Tommy Stiansen, CTO of Norse, said McCallum is correct, "given the information I can get from the Internet, I'm personally sure."
"The DoE server, their Linux box, tells me they're not security minded," he said. "The box is outdated, not hardened and there is not adequate security in front of it."
And he said the names of employees and contractors were easily available, "which can be used in numerous ways by hackers to gain more information. Nobody should have personal accounts facing the Internet," Stiansen said.
However, while the DoE is a prime target for hostile nation states, both experts doubt that this attack caused any major immediate damage, either to the agency or its employees.
If it was a traditional cyberattack, Murray said employees would be at greater risk. But from a nation-state or an activist group like Anonymous, "the impact of [personall identifiable information] exposure is minimal," he said.
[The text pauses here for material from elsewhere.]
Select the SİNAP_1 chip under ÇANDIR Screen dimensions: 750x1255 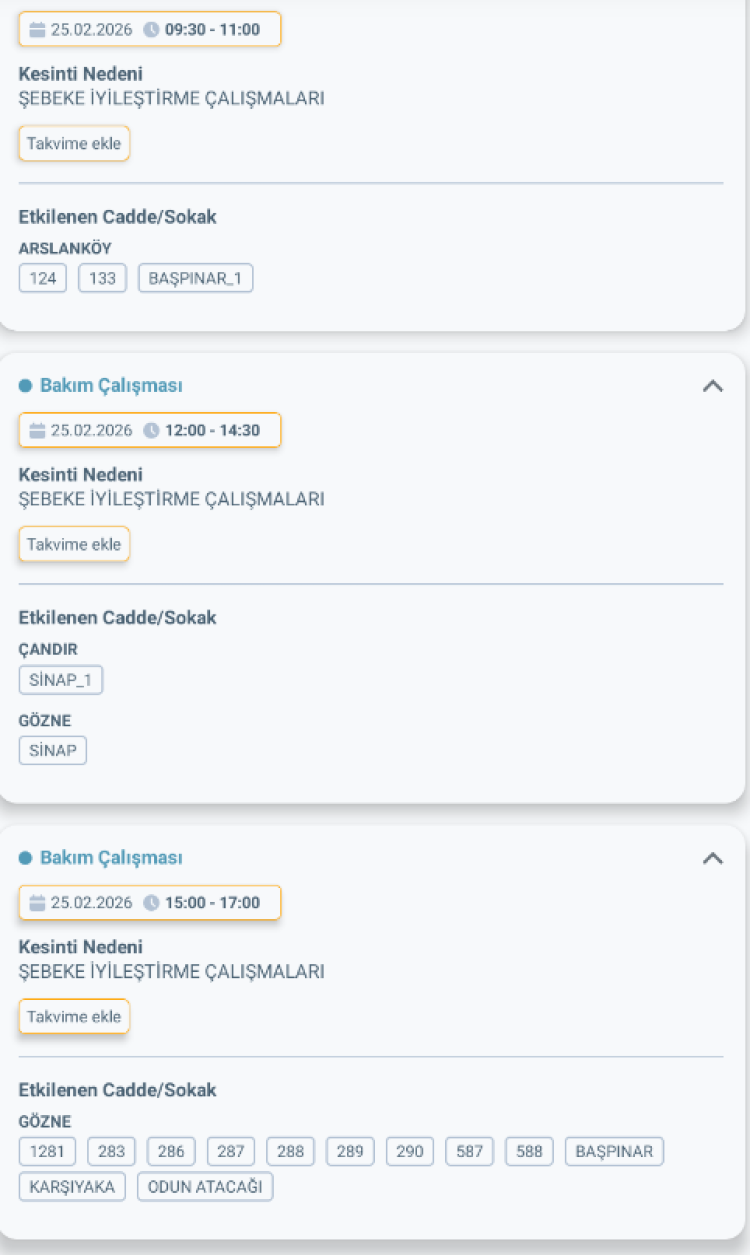click(61, 681)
Arlen said if the attackers were able to get classified information (which the DoE has reportedly denied), it could be significant. "If it is espionage, with the outcome being a more traditional physical attack with either advanced knowledge of weaknesses or advanced knowledge of weapons," then it could be serious, he said.
Regardless, the attack should prompt the DoE to get much more serious about security, the experts agree. Arlen said it comes down to "doing the basic stuff correctly."
"Have preventative controls on information assets," Arlen said. "Lock it up, disconnect it, treat information like toxic waste and sequester it with appropriate technologies. Use detection controls -- reduce complexity, simplify network design, introduce appropriate choke points, do behavioral analysis on information flows, be vigilant."
"And stop relying on technologies, techniques and training which are obviously not working," he said. "Assemble the cyber special forces -- why are the best-of-the-best infosec people not on call for issues like this?"
Dominique Karg, chief hacking officer at AlienVault, said "the solution is right in front of their noses and it's cheap as hell."
"It just requires three things," he said. "First, it requires their arrogance to go down. They need to acknowledge that the government/military is no longer best in breed at this particular type of warfare. Second, it requires increased respect for those who do know. Government jobs don't pay the six- to seven-figure salaries that security jobs at public companies in Silicon Valley pay. And even if someone said 'Screw it, I'm doing this for my country,' he'll get back to the private soon enough after being sneered at by everyone and being labeled as the 'printer fixing guy'. Finally, they need to accept outside help."
"There are people who want to help, for free. Let them," Karg said.